Les « retours assistés » sont, en principe, volontaires. Cependant, le rapport constate qu’en réalité, de nombreux migrants en Libye ne sont pas en mesure de prendre une décision de retour véritablement volontaire. Nombre d’entre eux constatent qu’ils n’ont d’autre choix que de retourner dans les mêmes circonstances qui les ont poussés à quitter leur pays en premier lieu, indique le rapport.

« Tout migrant qui est renvoyé dans un pays qui connaît des moteurs défavorables et des facteurs structurels qui obligent les gens à quitter leur pays d’origine, notamment les violations et les abus des droits de l’homme, les effets néfastes du changement climatique et de la dégradation de l’environnement, les conflits armés, les persécutions, ou une combinaison de ces raisons, peut se retrouver dans une situation encore plus vulnérable qu’auparavant », avertit le rapport.

« On m’a seulement proposé de rentrer chez moi »

A ce sujet, le document contient le témoignage de quelques-uns des 65 immigrés interrogés par le Bureau des droits de l’homme des Nations Unies qui ont été récemment renvoyés en Gambie. « Ils m’ont amené dans une prison. Mais même à ce moment-là, je ne pensais pas à retourner en Gambie. Puis ils sont entrés dans la prison avec un bâton et battaient les gens comme des animaux. Parfois, ils prenaient votre argent et vos bons vêtements. Ils m’ont cassé les dents. Alors, j’ai accepté le retour », a déclaré l’un des migrants.
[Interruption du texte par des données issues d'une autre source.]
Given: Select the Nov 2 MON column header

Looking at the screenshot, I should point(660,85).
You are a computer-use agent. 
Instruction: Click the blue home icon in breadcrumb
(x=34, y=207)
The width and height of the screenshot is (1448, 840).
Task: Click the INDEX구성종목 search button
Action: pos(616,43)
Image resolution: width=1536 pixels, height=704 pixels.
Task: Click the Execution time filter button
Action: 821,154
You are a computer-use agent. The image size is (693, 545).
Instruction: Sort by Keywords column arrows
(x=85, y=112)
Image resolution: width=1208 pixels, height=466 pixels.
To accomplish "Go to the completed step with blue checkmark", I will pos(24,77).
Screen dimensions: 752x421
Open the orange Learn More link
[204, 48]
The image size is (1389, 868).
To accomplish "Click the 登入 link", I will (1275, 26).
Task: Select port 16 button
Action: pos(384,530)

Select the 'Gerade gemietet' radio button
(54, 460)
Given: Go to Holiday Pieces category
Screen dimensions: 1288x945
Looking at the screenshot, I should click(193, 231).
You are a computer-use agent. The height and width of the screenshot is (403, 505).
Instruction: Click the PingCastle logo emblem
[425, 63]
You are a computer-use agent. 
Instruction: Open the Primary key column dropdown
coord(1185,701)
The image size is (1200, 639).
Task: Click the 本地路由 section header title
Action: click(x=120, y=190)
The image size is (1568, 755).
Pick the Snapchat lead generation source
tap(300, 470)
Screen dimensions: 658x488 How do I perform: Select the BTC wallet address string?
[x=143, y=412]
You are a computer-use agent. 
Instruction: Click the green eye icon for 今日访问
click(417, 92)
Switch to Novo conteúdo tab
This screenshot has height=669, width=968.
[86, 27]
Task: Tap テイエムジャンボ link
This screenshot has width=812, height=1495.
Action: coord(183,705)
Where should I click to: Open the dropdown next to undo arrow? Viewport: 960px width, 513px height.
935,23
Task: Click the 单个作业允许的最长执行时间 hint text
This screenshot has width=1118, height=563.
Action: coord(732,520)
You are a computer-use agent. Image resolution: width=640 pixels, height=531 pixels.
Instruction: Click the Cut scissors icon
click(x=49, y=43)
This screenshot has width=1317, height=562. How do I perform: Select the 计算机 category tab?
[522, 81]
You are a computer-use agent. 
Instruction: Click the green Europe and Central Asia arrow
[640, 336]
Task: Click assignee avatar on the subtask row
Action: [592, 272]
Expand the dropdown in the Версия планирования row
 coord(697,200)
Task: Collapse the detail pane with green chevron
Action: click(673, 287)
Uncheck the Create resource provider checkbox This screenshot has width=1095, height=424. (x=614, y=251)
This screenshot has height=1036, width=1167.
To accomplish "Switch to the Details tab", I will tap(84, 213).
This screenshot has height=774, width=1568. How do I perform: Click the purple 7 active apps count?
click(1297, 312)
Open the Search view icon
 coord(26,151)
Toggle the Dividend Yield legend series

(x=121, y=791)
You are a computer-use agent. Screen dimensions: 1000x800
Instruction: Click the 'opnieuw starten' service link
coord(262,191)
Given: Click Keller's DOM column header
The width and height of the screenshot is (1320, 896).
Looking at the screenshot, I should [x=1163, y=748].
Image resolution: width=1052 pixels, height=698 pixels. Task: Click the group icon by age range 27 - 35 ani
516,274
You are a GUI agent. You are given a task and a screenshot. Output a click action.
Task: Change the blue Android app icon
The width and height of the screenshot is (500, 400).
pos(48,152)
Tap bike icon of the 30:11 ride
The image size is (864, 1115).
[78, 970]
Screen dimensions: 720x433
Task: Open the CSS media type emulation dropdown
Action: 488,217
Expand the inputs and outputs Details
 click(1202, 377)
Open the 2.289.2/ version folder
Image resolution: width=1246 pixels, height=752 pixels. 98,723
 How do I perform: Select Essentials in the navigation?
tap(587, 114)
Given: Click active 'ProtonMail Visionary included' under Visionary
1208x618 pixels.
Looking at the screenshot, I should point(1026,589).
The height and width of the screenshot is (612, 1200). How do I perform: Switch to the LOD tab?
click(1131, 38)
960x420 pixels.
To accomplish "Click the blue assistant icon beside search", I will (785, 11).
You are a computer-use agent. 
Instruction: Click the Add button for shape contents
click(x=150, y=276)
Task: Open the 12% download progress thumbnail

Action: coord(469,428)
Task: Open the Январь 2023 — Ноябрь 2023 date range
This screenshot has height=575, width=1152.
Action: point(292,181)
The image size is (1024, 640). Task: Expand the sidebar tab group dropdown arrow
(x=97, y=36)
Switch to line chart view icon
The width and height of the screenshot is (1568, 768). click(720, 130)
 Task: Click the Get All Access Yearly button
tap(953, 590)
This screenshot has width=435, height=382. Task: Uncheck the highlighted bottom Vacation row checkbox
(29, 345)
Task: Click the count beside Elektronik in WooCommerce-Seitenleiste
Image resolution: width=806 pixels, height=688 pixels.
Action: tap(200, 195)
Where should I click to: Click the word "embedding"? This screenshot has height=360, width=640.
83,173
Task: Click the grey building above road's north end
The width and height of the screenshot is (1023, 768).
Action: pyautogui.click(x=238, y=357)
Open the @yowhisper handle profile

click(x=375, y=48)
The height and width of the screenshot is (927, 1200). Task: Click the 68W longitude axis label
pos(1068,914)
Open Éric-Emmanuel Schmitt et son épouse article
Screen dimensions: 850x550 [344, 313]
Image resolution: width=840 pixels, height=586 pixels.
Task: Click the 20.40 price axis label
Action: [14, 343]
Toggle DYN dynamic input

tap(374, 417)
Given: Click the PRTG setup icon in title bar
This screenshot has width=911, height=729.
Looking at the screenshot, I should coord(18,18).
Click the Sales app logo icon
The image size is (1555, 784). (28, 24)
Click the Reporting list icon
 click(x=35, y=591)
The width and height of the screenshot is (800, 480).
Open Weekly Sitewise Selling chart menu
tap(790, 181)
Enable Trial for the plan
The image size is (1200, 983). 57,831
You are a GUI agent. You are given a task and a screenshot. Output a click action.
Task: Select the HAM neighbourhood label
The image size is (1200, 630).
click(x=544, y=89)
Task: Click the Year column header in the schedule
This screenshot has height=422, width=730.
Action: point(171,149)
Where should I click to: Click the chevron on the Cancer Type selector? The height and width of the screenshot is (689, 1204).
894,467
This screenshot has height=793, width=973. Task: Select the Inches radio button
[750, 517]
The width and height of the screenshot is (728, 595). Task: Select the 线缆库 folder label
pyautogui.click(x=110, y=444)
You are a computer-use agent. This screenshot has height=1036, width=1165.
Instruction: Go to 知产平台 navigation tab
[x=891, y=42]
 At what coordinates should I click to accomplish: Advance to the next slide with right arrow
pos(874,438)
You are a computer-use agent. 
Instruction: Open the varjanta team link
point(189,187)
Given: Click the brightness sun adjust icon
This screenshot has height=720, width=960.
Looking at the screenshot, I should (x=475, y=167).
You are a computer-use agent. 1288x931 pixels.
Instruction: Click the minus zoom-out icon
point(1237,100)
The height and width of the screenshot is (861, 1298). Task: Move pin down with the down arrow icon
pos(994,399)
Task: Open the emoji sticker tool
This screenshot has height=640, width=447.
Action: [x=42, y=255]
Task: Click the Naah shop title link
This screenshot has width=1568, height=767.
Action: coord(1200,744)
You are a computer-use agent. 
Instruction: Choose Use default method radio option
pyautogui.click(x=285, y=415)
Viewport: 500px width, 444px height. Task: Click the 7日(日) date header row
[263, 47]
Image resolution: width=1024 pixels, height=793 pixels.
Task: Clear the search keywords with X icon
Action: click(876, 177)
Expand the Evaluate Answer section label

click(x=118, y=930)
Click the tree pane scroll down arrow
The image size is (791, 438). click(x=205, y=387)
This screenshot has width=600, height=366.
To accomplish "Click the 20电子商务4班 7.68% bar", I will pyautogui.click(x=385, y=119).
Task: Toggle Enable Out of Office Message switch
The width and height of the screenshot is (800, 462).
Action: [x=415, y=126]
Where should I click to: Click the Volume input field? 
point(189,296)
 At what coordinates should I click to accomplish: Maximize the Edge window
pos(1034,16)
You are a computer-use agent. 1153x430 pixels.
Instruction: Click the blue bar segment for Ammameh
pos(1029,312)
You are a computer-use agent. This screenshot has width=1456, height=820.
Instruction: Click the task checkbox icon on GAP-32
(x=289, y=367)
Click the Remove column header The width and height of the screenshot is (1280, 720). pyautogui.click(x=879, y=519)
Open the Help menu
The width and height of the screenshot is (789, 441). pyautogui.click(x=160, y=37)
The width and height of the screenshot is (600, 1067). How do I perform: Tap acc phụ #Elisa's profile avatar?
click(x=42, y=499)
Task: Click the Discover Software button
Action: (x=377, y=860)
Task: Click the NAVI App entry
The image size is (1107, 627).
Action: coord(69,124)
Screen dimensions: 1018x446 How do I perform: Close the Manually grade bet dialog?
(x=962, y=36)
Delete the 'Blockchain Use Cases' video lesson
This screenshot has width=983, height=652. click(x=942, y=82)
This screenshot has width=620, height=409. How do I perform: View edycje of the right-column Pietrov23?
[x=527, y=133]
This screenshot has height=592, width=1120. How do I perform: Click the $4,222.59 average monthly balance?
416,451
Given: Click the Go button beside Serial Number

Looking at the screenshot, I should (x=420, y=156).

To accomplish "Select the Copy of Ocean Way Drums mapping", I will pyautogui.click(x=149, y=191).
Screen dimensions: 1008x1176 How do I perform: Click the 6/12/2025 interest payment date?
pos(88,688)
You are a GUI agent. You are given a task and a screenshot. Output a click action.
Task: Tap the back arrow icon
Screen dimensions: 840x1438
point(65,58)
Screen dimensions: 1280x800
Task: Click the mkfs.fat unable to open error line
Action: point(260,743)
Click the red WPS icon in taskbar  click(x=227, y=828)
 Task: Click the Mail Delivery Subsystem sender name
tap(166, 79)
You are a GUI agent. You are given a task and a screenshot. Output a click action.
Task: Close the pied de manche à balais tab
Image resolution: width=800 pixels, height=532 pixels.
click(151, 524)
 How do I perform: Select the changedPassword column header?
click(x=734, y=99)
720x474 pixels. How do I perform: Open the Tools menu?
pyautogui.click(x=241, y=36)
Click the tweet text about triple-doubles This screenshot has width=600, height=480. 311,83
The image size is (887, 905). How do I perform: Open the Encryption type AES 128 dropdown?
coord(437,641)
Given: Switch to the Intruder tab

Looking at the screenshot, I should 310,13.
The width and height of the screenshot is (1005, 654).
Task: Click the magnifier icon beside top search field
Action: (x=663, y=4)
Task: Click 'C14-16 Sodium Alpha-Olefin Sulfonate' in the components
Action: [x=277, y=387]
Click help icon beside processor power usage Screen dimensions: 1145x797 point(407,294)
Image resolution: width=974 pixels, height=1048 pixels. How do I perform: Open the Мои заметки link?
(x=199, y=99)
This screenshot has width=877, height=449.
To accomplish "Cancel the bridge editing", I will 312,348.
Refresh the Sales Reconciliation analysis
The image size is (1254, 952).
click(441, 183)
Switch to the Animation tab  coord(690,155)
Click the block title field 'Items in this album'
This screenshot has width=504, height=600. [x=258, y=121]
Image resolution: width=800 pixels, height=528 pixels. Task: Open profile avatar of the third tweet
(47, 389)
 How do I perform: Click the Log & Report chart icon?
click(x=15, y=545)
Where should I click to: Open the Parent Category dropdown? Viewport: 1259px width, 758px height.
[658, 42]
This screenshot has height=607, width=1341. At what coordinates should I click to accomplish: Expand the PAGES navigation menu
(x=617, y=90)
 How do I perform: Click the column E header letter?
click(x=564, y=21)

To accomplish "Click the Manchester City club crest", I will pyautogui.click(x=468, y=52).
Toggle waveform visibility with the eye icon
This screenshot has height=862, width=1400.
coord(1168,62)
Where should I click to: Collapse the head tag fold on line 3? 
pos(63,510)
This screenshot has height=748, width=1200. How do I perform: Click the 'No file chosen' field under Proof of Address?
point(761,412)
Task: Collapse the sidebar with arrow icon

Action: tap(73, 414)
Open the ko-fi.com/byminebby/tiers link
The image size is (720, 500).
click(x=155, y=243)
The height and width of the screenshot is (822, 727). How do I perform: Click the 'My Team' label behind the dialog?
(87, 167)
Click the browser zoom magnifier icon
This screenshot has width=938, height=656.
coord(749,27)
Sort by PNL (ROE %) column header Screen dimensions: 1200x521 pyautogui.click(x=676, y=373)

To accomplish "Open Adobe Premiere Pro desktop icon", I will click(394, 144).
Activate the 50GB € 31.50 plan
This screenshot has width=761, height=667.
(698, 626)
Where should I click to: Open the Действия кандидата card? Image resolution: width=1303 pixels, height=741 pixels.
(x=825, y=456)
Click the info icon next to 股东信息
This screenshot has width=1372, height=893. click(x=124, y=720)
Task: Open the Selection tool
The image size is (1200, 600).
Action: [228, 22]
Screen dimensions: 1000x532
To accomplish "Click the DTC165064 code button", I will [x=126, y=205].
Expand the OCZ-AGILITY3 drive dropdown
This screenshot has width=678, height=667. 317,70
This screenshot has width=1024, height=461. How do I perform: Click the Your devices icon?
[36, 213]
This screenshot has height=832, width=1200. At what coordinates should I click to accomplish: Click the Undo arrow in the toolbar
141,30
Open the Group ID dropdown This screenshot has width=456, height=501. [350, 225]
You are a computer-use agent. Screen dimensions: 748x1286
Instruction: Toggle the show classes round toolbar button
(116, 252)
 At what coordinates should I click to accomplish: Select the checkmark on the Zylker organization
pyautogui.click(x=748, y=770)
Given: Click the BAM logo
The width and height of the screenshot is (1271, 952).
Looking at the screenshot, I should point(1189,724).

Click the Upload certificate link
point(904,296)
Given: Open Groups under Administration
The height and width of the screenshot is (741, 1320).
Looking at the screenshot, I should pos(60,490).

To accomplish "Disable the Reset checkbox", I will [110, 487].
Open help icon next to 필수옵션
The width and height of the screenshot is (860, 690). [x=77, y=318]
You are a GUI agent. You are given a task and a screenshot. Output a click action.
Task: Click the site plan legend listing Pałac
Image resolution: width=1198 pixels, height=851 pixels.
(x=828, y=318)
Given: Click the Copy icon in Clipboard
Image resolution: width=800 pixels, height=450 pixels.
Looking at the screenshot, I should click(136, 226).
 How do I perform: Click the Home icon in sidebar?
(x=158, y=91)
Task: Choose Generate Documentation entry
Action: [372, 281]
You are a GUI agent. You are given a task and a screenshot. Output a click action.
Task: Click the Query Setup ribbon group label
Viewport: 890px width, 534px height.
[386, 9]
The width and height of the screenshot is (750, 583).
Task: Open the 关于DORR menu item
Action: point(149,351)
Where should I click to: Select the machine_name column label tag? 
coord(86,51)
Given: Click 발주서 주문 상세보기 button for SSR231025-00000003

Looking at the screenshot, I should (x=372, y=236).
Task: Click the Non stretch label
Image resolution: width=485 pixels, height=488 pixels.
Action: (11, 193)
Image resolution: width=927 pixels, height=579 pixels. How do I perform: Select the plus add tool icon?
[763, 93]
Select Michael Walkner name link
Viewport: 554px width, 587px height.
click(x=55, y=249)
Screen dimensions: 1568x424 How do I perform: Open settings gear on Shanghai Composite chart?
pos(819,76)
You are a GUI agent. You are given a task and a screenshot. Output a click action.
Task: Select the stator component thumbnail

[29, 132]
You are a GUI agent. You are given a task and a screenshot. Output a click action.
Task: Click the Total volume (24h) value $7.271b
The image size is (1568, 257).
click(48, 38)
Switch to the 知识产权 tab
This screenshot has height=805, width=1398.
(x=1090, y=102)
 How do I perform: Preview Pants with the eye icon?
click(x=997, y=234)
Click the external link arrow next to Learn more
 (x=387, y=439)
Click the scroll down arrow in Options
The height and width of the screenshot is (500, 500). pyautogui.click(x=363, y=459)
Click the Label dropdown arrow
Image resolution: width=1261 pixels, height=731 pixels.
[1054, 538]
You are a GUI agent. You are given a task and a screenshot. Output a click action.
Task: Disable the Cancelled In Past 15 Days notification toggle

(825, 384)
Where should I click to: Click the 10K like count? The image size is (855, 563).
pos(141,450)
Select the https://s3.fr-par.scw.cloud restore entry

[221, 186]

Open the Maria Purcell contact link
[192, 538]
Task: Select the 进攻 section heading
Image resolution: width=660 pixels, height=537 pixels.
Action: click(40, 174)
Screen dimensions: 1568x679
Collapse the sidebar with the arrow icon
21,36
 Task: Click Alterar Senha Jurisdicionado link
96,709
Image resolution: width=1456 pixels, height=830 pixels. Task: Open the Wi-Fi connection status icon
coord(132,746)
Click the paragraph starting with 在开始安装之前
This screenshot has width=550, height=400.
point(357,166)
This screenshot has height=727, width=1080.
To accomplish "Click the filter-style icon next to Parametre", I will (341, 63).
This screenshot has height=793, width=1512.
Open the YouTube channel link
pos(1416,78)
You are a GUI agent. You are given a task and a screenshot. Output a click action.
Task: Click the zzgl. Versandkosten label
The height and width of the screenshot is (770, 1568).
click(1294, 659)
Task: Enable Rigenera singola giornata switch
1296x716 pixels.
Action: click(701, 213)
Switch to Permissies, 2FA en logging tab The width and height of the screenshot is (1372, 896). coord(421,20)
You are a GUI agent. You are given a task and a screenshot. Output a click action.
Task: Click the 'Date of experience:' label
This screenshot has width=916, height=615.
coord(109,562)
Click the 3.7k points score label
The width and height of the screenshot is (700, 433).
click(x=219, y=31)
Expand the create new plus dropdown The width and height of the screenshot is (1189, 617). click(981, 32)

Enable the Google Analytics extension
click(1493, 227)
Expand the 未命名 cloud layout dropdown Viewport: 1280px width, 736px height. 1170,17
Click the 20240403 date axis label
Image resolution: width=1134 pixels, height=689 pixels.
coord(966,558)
De nombreux migrants et demandeurs d’asile n’ont pas eu la possibilité de demander à bénéficier d’une protection en Libye ou ailleurs. « On m’a seulement proposé de rentrer chez moi », a déclaré une autre personne interrogée.

« Cette situation désespérée exige que toutes les parties concernées veillent à ce qu’aucun migrant ne soit contraint d’accepter un retour assisté vers une situation dangereuse ou insoutenable dans son pays d’origine », a affirmé Mme Al-Nashif.

Plus de 60.000 migrants en Libye rapatriés

Depuis 2015, plus de 60.000 migrants en Libye ont été rapatriés dans différents pays d’origine à travers l’Afrique et l’Asie grâce à des programmes de « retour assisté », dont au moins 3.300 Gambiens qui sont rentrés de Libye depuis 2017.

Depuis le début de l’année, près de 16.700 demandeurs d’asile, réfugiés et migrants ont été interceptés et renvoyés en Libye par les garde-côtes libyens (LCG), l’Administration générale de la sécurité côtière (GACS) et la marine libyenne au cours de 160 opérations, a indiqué lundi le Haut-Commissaire de l’ONU pour les réfugiés (HCR).

De son côté, l’Organisation internationale pour les migrations (OIM) note qu’au moins 216 personnes sont mortes en tentant de traverser la mer Méditerranée et 724 sont portées disparues et présumées mortes.